RECORD LIST
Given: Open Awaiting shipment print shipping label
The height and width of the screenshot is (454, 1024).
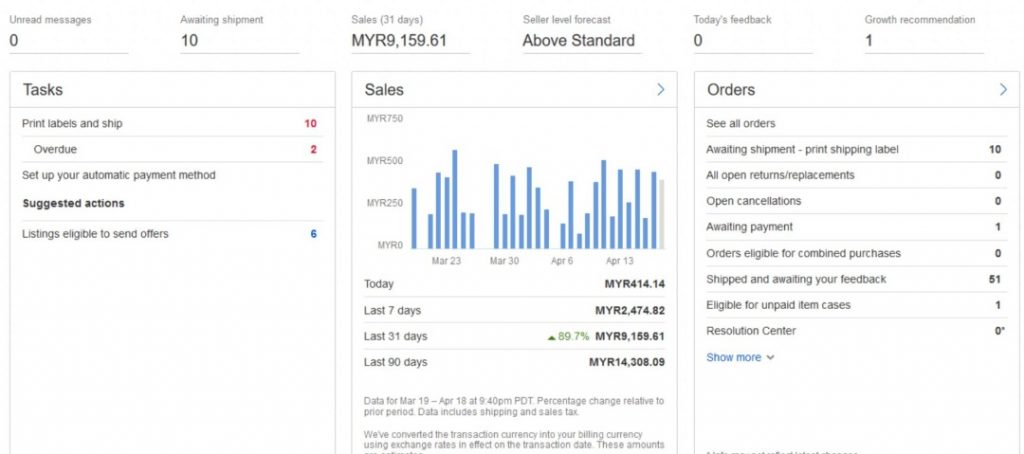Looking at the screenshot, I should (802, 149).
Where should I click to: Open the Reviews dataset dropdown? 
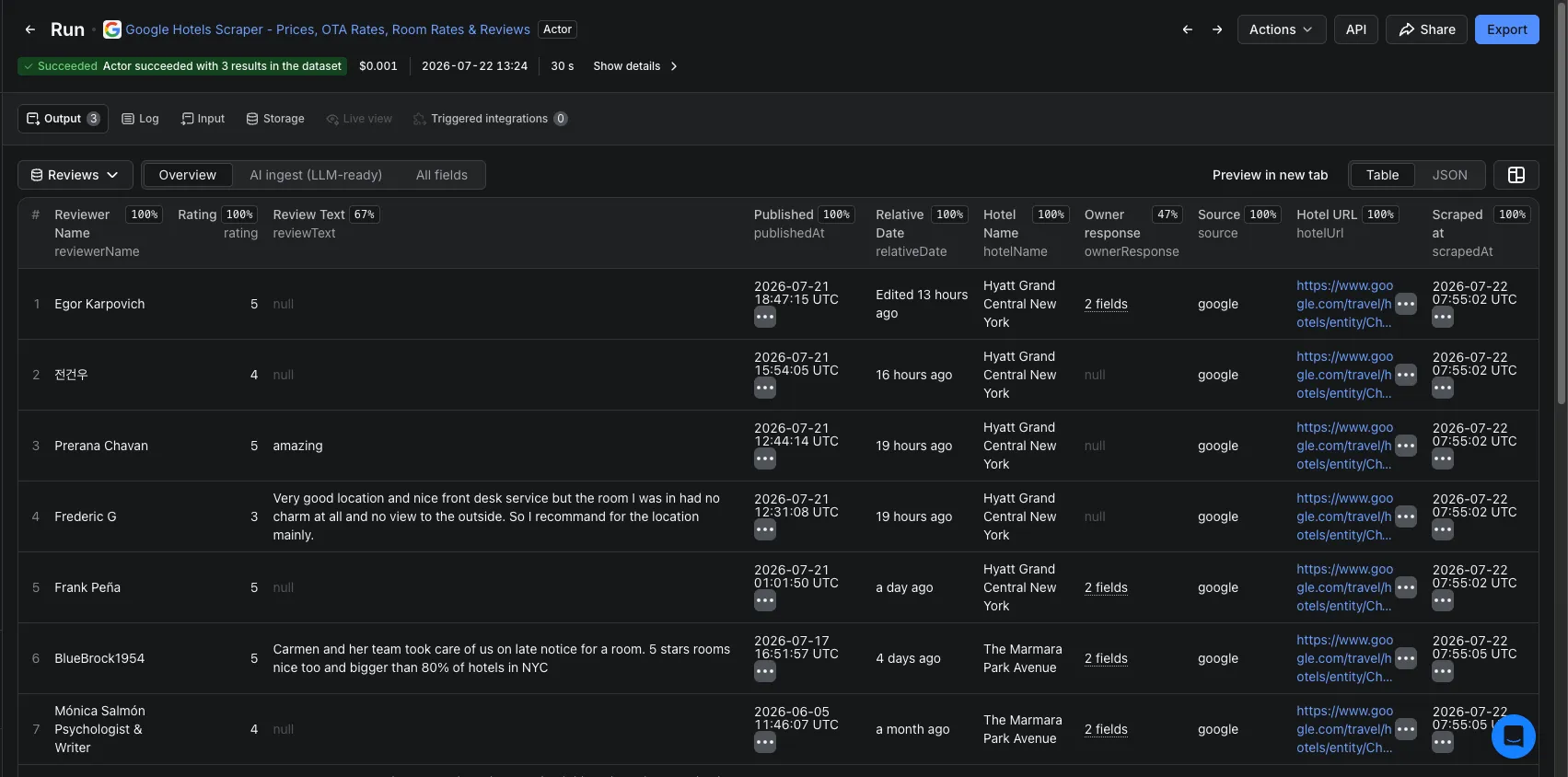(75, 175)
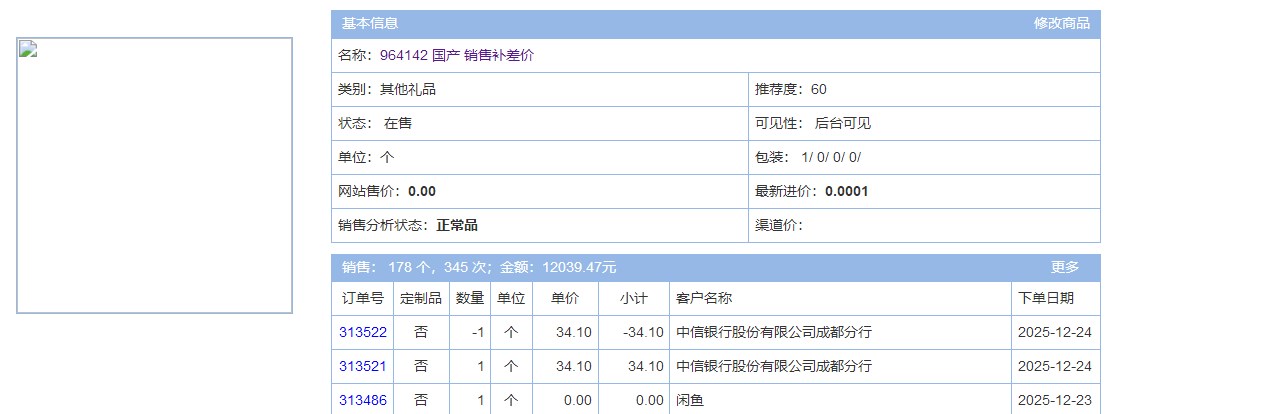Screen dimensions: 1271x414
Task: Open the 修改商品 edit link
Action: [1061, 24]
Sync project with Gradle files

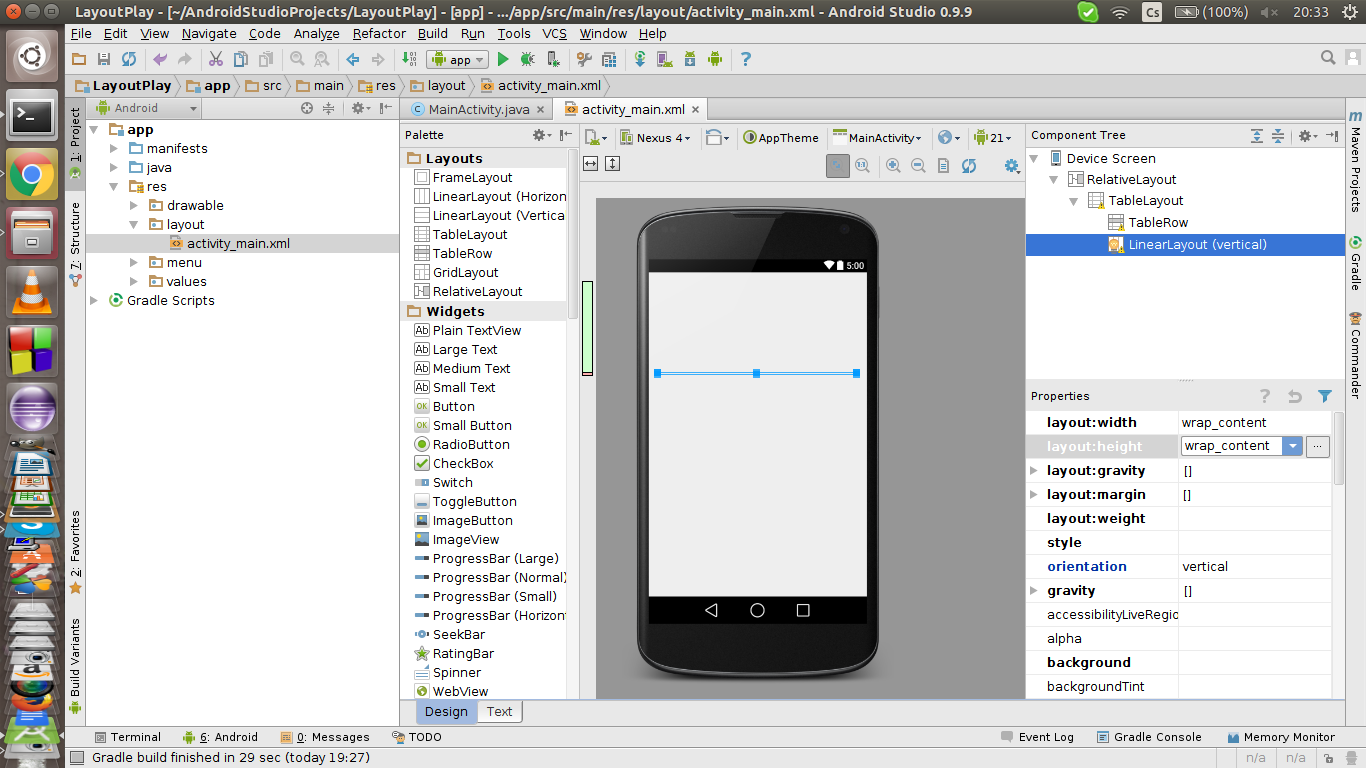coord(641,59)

WHAT IS BEING ASKED
Please swap "dropdown" for "menu" throughout the data above and reproduce every line with nothing else altered. Leave the pictures out of your answer.

RIGHT ANSWER
Given: Open Awaiting shipment print shipping label
The height and width of the screenshot is (454, 1024).
Looking at the screenshot, I should (802, 149).
Where should I click to: Open the Reviews dataset menu? 
(75, 175)
Screen dimensions: 1271x414
Task: Open the 修改商品 edit link
Action: [1061, 24]
Sync project with Gradle files

coord(641,59)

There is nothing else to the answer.